In his words “The issue of Primary Health Care Financing (PHCF) has been a major threat to the health system, which has not been addressed, or deliberated by stakeholders since the administration of former president Olusegun Obasanjo led Nigeria had embarked on Health Sector Reforms. Under the current 1999 Constitution, only unclear reference is made in delineating the pyramidal interfaces across the three levels, particularly with regards to the responsibility of LGAs for health.

“In Section 45, the Constitution makes provision only for the overriding of individual rights, if it is in the interest of, among other things, public health. In other words, the Constitution therefore, falls short of specifying what roles the LGAs, State and Federal Governments must play in the national health care delivery system, especially where finance one of the key levers of reform is concerned. For the health sector, this is a very serious omission. The impact is heavily felt at the LGAs being the main implementing agents of primary health care,” Ohanyido concluded.

Lending his view, Enrico Liggeri, Country Manager, Pfizer Specialties, Nigeria stated that the challenge of healthcare is not peculiar to Nigeria alone as health personnel in most developing countries. Liggeri pointed out that since Nigeria has one of the highest fertility rates in the world, there is the challenge of everyone accessing healthcare due to the geographic gap.

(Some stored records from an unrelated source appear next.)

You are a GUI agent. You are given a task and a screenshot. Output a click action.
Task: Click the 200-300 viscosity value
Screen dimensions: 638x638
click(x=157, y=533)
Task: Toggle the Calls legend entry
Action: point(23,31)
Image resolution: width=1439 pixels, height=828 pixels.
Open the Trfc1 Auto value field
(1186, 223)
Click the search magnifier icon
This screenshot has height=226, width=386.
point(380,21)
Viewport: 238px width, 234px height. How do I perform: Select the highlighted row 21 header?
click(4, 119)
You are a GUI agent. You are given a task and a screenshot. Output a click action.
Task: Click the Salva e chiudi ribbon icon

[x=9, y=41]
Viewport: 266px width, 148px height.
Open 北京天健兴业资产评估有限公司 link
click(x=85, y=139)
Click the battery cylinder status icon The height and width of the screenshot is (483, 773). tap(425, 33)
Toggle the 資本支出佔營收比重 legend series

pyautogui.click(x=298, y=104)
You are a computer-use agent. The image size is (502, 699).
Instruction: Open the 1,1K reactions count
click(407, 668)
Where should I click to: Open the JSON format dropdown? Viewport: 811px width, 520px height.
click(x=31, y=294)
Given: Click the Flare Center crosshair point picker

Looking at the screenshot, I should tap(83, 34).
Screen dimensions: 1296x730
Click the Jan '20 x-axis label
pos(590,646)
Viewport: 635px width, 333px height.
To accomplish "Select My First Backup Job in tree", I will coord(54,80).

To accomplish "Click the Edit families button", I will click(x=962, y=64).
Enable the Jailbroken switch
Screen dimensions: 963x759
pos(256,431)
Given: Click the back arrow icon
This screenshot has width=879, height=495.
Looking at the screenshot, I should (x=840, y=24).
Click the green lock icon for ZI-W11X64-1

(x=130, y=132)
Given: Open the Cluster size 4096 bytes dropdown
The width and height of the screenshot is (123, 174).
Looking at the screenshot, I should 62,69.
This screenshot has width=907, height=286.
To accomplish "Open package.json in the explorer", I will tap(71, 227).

According to him “The advocacy for increased allocation to preventive services more than the curative services is in the interest of the indigent, most of who have the least means. It is however not intended to relegate curative services to the background as both prevention and cure are important in the delivery of effective health care.

“However, since Nigeria has a relative stable revenue stream (from crude oil), a certain amount of the county’s revenue from oil trade should be dedicated to the health sector. The healthcare system in Nigeria needs increased funding. This can be provided by government and indeed the private sector. If the population growth increases, it might outpace the finance budgeted for the health sector. There should be the expansion of the private sector in the area of insurance. Its vibrant economy could be tapped into in the area of managed healthcare via the involvement of multinationals firms operating in the country,” Liggeri added.

Taking a bird’s eye view of PHC in Nigeria, it is the level of care which is suited for addressing tuberculosis, pneumonia, malaria, measles, acute respiratory infection, diarrhoea, poliomyelitis, etc, to name but a few.
With the secondary and tertiary healthcare system aiding to address more complex conditions, it is imminent that more resources be allocated to primary prevention which is not only cost-effective. This is so because this level of healthcare is capable of preventing up to 70 percent of the disease burden. This doesn’t mean that curative care should be neglected.

Furthermore, as the Government engage in the construction of primary health facilities in some parts of the country in the last few years and health facilities selected for renovation, equipping and provision of drugs, the huge challenge remains the capacity to achieve set targets of increasing the proportion of pregnant women receiving antenatal care from 60-80 percent; reduce maternal mortality from 800 to 250 per 100,000 live births by 2015. No doubt, it is not so late to make the health system perform as it is the only option the nation have in spite of insufficient resources.